Wells without water are covered.
Migration from provinces with arid and unproductive climates…
Accepting the situation as it is, with all its negativity, is the work of those who have nowhere to go and no hope.
The closedness of not knowing is anxiety. Hesitation is a confusion of impulses that prevents the formation of purpose.
Stagnation leads to intellectual erosion and sensory death.
The only reason that makes the whole thing so confusing and incomprehensible can be summarized as man’s escape from understanding and living his own truth.
Not being able to find the strength to spend the actional energy that would come from setting a goal to add a novelty to life or to renew it is to languish slowly with artificial agendas.
However, the world of human beings carries so much richness to be discovered.
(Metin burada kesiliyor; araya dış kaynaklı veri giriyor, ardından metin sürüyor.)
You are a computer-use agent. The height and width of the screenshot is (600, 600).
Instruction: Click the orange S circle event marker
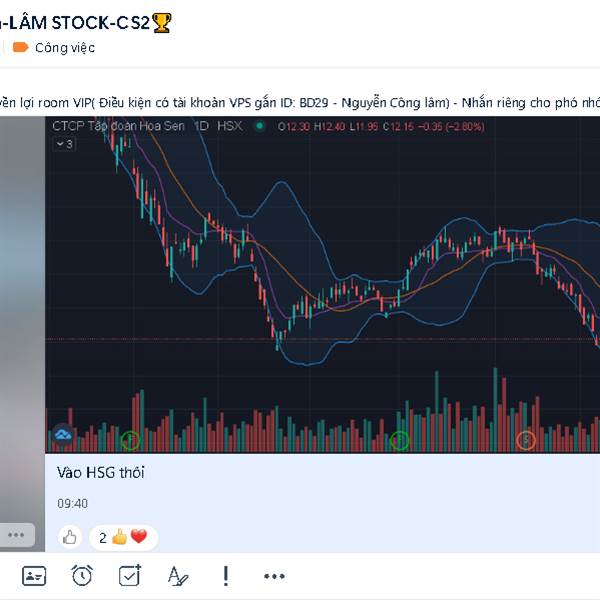526,440
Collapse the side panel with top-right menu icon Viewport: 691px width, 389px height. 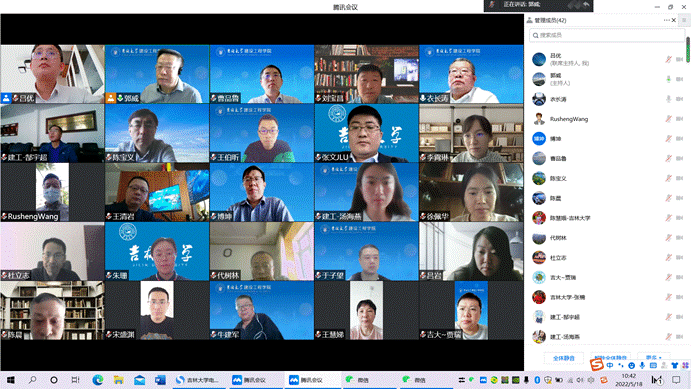point(684,20)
Their emotions are as interesting and curious as deep oceans.
The transcendence of living beyond its limits, the infinite joy of death being actually immortality, the separations on one’s back liberate the human heart from the hunchback…
The consciousness that everything has a reason for being is unifying.
For those who learn the language of creation, there is no such thing as loneliness.
For those with eyes and perception that see themselves in the system, there is no question of alienation.
In order to walk the journey of life as it should be, with a clear entrance and exit gate, it is enough to look up from the tales of tomorrow and then the stories we tell ourselves.
Having a strong breath to say “so much for that” to our own habitual trajectory is like embarking on a voyage of discovery of a peaceful homeland.
Getting to know a new me,
Realizing what you can do,
To attain a maturing and clarified inner world,
To be free from the burdens of mania and excuses,
To be free from the blackmail of all negative accumulations,
Experiencing the restorative effect of the truth of hope is reason enough to start again.
One should do this entrepreneurial good deed that is unlikely to be repeated many times.